Pen and brown ink and watercolor over traces of pencil on paper. Inscribed lower left Agia Paraskevi / 13 April 1857 / 11 1/2 AM (lower left); further inscribed with Artist’s notes. 13 3/4 x 19 1/2 in. (34.9 x 49.5 cm.)
Edward Lear traveled widely throughout his life, visiting Italy, Greece, and the Middle East. He eventually settled in Sanremo, on the northwestern Italian coast, in the 1870s, at a villa he named “Villa Tennyson.” Lear aspired to visit and sketch all the Greek lands, and in April 1857, he made a short trip from Corfu, where he wintered from 1855 to 1857, to the mainland. He had already visited some of the places before, in 1848, 1849 and 1856, and had published an account, with lithographic plates, in his Journals of a Landscape Painter in Albania, &c. (London: Richard Bentley, 1851).

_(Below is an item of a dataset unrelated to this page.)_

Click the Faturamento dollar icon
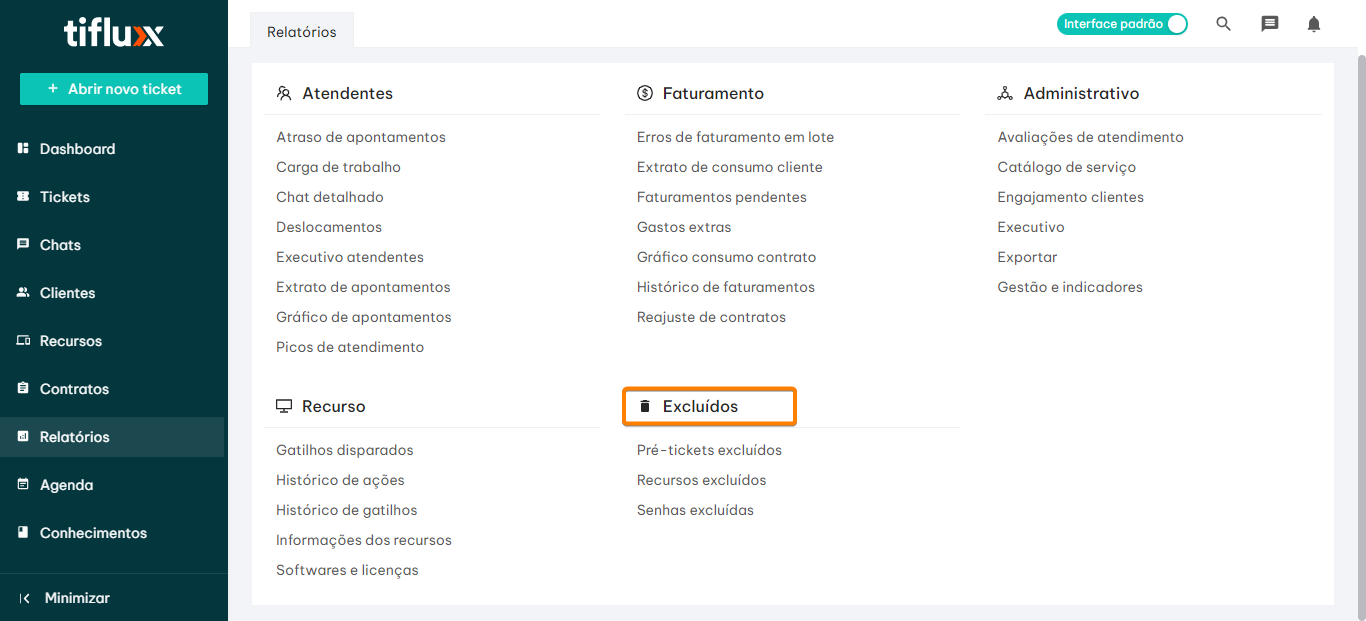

The present work was created during Lear’s three-week tour through northwestern Greece. Here he depicts a view north of the village of Monodrendi and the Monastery of Agia Paraskevi. The monastery is just out of sight, beyond an outcrop. The artist described the dramatic scenery in a letter, dated April 27, 1857, to his sister Ann:
“On the 13th we went to Manassís, & M?nodéndron, 2 large towns near a monastery [Agía Paraskeví] placed most surprisingly amid precipices of tremendous magnitude,—on a great gorge of Pápingo. The rocks rise clear—perpendicularly—more than 1,500 feet from the river, & the whole thing looked more like a dream than a reality.”
The watercolor captures the changing light on the complex rock formations and includes distant figures on a path and a woman in local costume in the foreground. The small figures emphasize the sheer, plunging cliffs and the intense majesty of the spectacular site.